La grande protagonista del suo giallo è la Natura, a tratti feroce, altre volte lirica. Lei legge poesia?
«Per questo romanzo in particolare ho letto le poesie di Alda Merini, poetessa che amo molto perché la sua sensibilità è vicina a quella che volevo ideare nell'animo della protagonista, Teresa. Sono entrambe donne che hanno sofferto. Da alcune riflessioni di Merini ho tratto il modello per costruire il personaggio. Merini aveva detto che nella sua vita c'era stato molto dolore, però non si era mai chiesta da dove arrivasse e perché. L'ha semplicemente accettato e da quel momento ha sentito un fuoco nella sua anima che si è trasformato in amore per gli altri, con tenerezza e passionalità. Ecco, ho cercato di evocare la stessa cosa nel mio romanzo».
Infatti Teresa è descritta come una donna forte, ma anche fragile. Crede che il successo del suo commissario sia anche la sua autenticità?
«La forza in lei non significa essere indistruttibile. Come capita a molti, significa semplicemente che dopo ogni battuta d'arresto è capace di rimettersi in gioco. Dopo ogni delusione o possibile sofferenza, pur restando fedele alla sua integrità di donna e di commissario, riesce comunque a essere duttile, a reinventarsi, a non avere paura di nuove sfide. Sto ricevendo molti messaggi da donne mature che si sono riconosciute in Teresa ed era il mio scopo perché Teresa è una dichiarazione d'amore alle donne normali, non alle eroine sempre un po' seduttive che siamo abituati a leggere nei thriller. Teresa ha 60 anni, era rischioso inserire un tale personaggio, mentre infine si sono riflesse molte donne, magari avanti con l'età, sole, persone che vengono piuttosto trascurare dalla società, pare quasi che a 60 anni esauriamo il nostro ruolo».
Anche prima
«Infatti. Io mi sono commossa dei tanti messaggi ricevuti a questo proposito. Mi hanno scritto donne che stanno affrontando una malattia, che si sono riviste nella protagonista e che hanno trovato un po' di forza. Quindi nel suo piccolo Teresa è riuscita a portare un po' di conforto».
Il suo esordio ha avuto risonanza in Italia e all'estero. La scrittura è lineare, le psicologie approfondite, la suspense sempre tesa. Quali sono i suoi maestri?
«Ho letture eterogenee, credo che la contaminazione sia fondamentale, leggo classici, romanzi di genere e molta saggistica. Amo molto Primo Levi per la sua opera senza giudizio, ma amo molto anche l'horror sfumato di Stephen King. E poi Calvino, Lansdale».
L'anaffettività è il principale movente del suo giallo. Non trova che anche l'epoca sia piuttosto anaffettiva? La virtualità in fondo limita i contatti fisici
«Andiamo verso una mutazione dei rapporti sociali. C'è una maggior immediatezza, ma non c'è profondità. Non siamo più abituati ad avvicinare l'altro nel modo giusto. Credo che questo costituisca un problema per le nuove generazioni».

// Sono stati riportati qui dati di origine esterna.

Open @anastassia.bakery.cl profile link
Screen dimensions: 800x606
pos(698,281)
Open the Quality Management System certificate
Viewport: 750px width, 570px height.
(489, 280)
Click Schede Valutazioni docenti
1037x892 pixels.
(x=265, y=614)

Ci saranno altre storie del commissario Teresa Battaglia?
«Ho appena terminato la nuova avventura del commissario Teresa Battaglia, ci sto ancora lavorando ma sono in dirittura d'arrivo. Il nuovo romanzo uscirà la prossima primavera».
Quale parola sintetizza meglio la sua terra?
«Appartenenza. Il Friuli ha un passato di grandi invasioni. È stato conquistato, attraversato, rapinato per millenni ma nessuno lo ha amato come chi ci è nato. Lo amiamo perché abbiamo saputo ricostruirlo dopo il sisma, lo amiamo per la sua terra che implica fatica ma fa anche molti doni. È nel nostro Dna».